* begin Quoted text *

It’s an empirical fact that in order to define a very irregular function, we need very large polynomial weights.

Forcing the model to use small weights prevents it from learning irregular functions.

print('Non-regularized weights of the polynomial model need to be large to fit every point:')
print(pipeline.named_steps['lr'].coef_[:4])
print()

print('By regularizing the weights to be small, we force the curve to be more regular:')
print(pipeline2.named_steps['lr'].coef_[:4])
Non-regularized weights of the polynomial model need to be large to fit every point:
[-3.02370887e+03  1.16528860e+05 -2.44724185e+06  3.20288837e+07]

By regularizing the weights to be small, we force the curve to be more regular:
[-2.70114811 -1.20575056 -0.09210716  0.44301292]

In the above example, the weights of the best-fit degree 15 polynomial are huge: they are on the order of \(10^3\) to \(10^7\). By regularizing the model, we are forcing the weights to be small—less than \(10^0\) in this example, As expected, a polynomial with small weights cannot reproduce the highly “wiggly” shape of the overfitting polynomial, and thus does not suffer from the same failure mode.

5.4.3. Normal Equations for L2-Regularized Linear Models#

How, do we fit regularized models? As in the linear case, we can do this easily by deriving generalized normal equations!

Let \(L(\theta) = \frac{1}{2} (X \theta - y)^\top (X \theta - y)\) be our least squares objective. We can write the L2-regularized objective as:

\[ J(\theta) = \frac{1}{2} (X \theta - y)^\top (X \theta - y) + \frac{1}{2} \lambda ||\theta||_2^2 \]

This allows us to derive the gradient as follows:

\[\begin{split} \begin{align*} \nabla_\theta J(\theta) & = \nabla_\theta \left( \frac{1}{2} (X \theta - y)^\top (X \theta - y) + \frac{1}{2} \lambda ||\theta||_2^2 \right) \\ & = \nabla_\theta \left( L(\theta) + \frac{1}{2} \lambda \theta^\top \theta \right) \\ & = \nabla_\theta L(\theta) + \lambda \theta \\ & = (X^\top X) \theta - X^\top y + \lambda \theta \\ & = (X^\top X + \lambda I) \theta - X^\top y \end{align*} \end{split}\]

We used the derivation of the normal equations for least squares to obtain \(\nabla_\theta L(\theta)\) as well as the fact that: \(\nabla_x x^\top x = 2 x\).

* end Quoted text *

Goal 1:
In the passage on regularization, what does forcing the model to use small weights prevent it from doing?

* begin Information given *

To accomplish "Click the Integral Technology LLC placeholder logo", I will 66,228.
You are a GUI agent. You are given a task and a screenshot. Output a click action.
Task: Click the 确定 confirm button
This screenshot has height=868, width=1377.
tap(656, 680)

* end Information given *
* begin Information given *

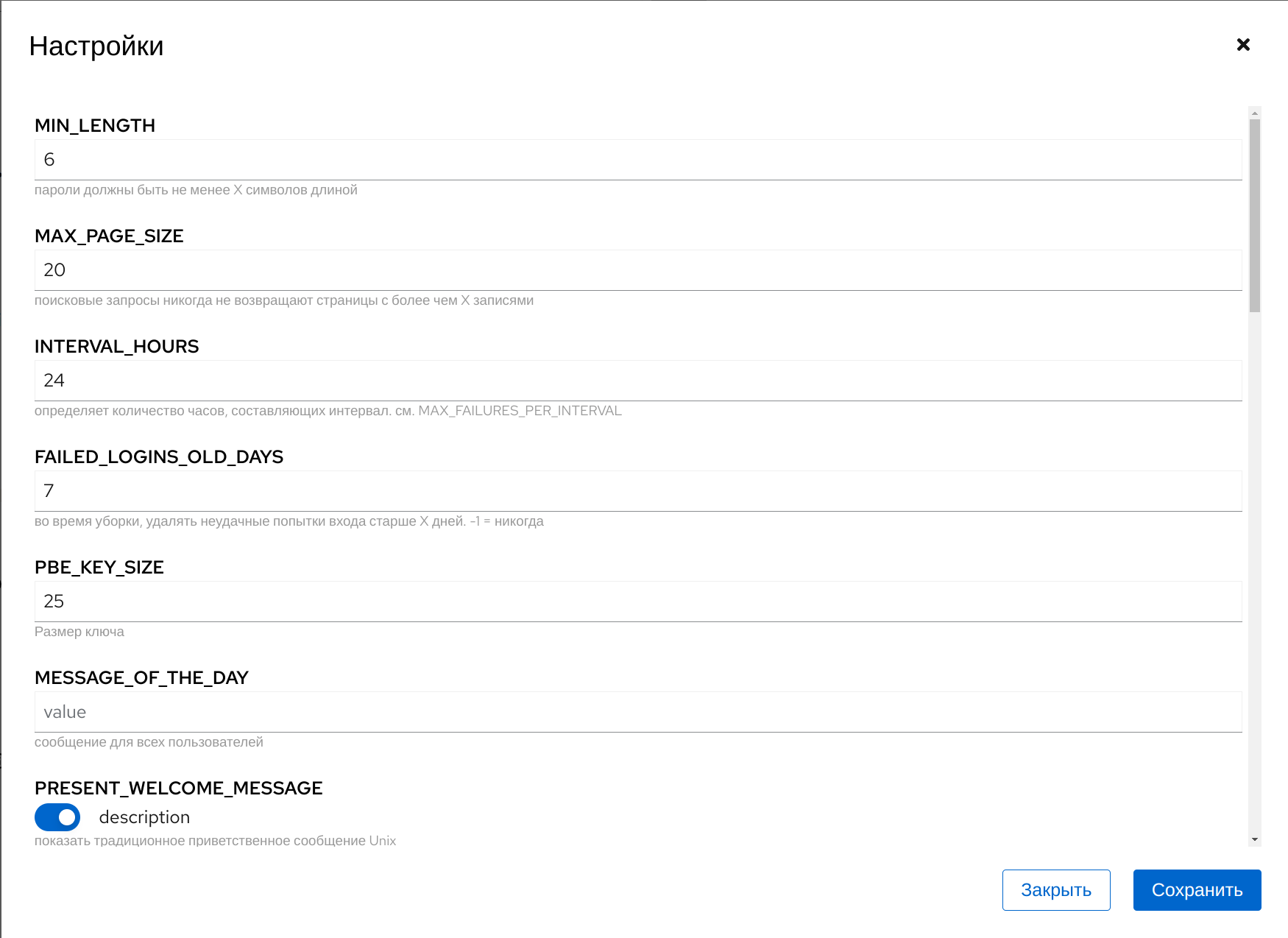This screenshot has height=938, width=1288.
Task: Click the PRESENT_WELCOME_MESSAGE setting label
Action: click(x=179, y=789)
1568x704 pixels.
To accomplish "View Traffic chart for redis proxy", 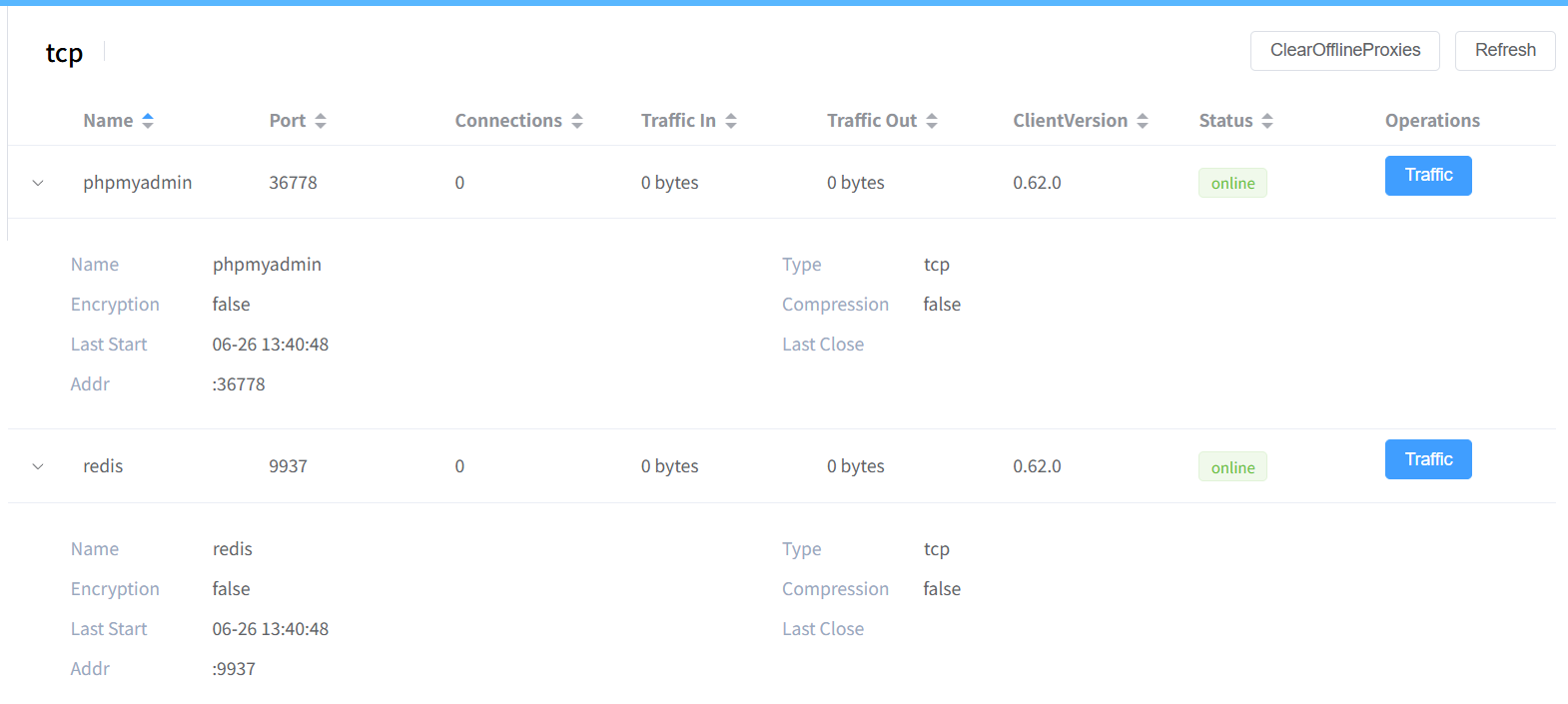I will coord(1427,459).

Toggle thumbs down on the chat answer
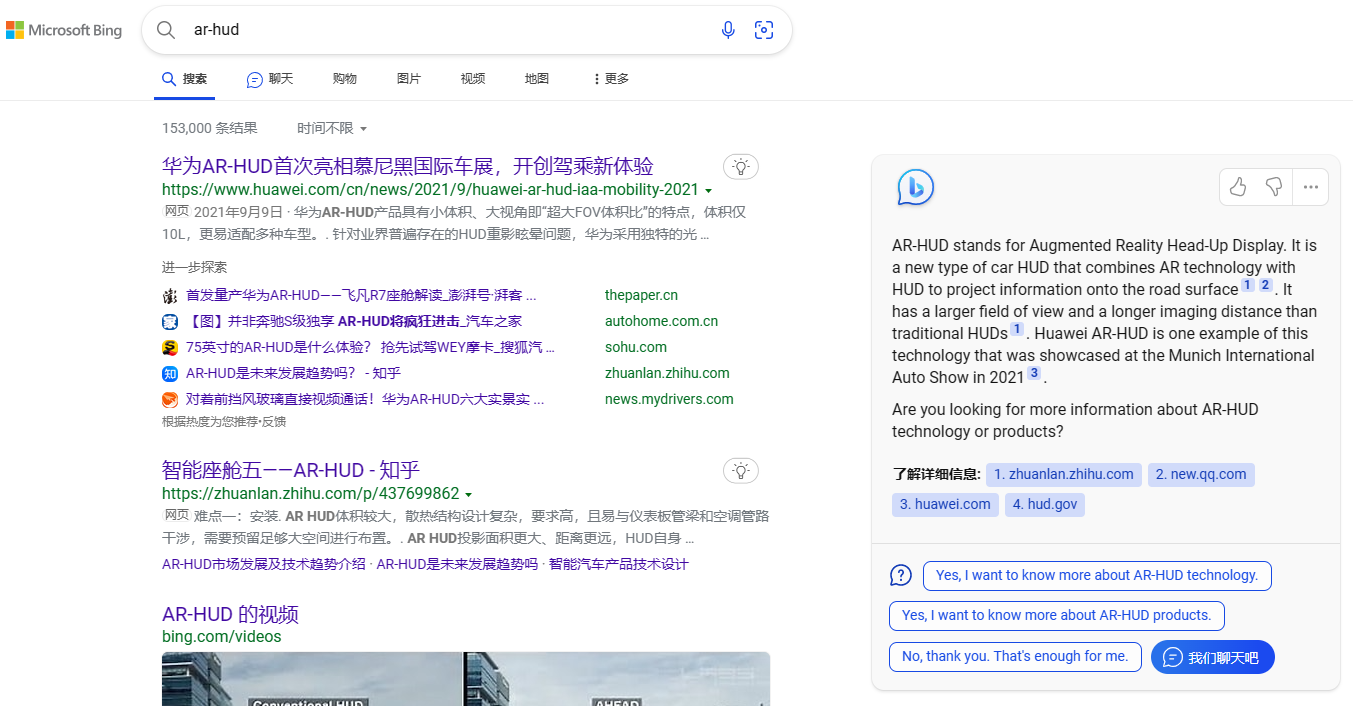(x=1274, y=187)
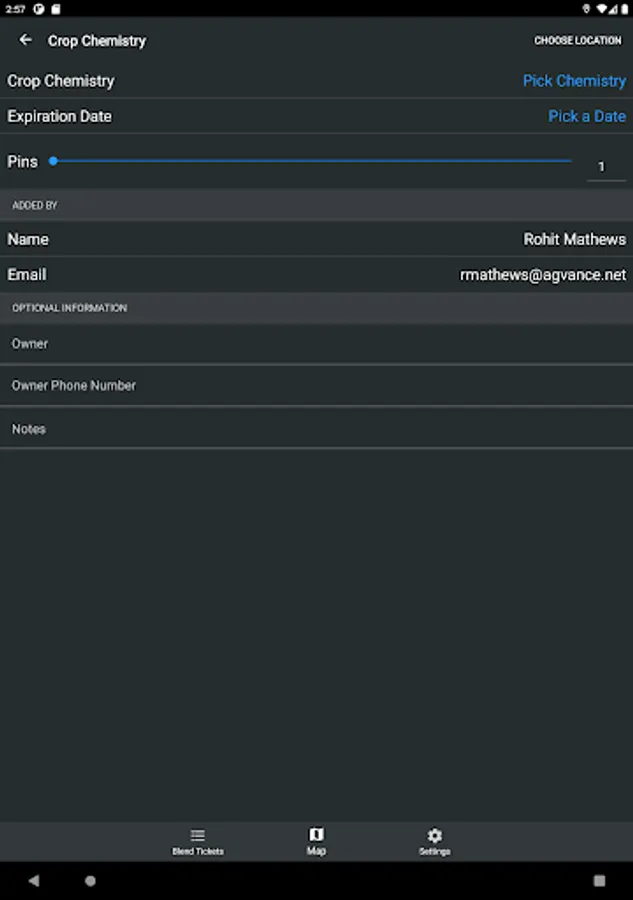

* end Information given *

Goal 2:
Lay out the records as a JSON list of strings, one string per line, starting with the line containing "You are a GUI" and continuing through the line containing "tap(656, 680)". Leave out blank lines.

Correct output 1:
It prevents the model from learning irregular functions.

Correct output 2:
[
  "You are a GUI agent. You are given a task and a screenshot. Output a click action.",
  "Task: Click the 确定 confirm button",
  "This screenshot has height=868, width=1377.",
  "tap(656, 680)"
]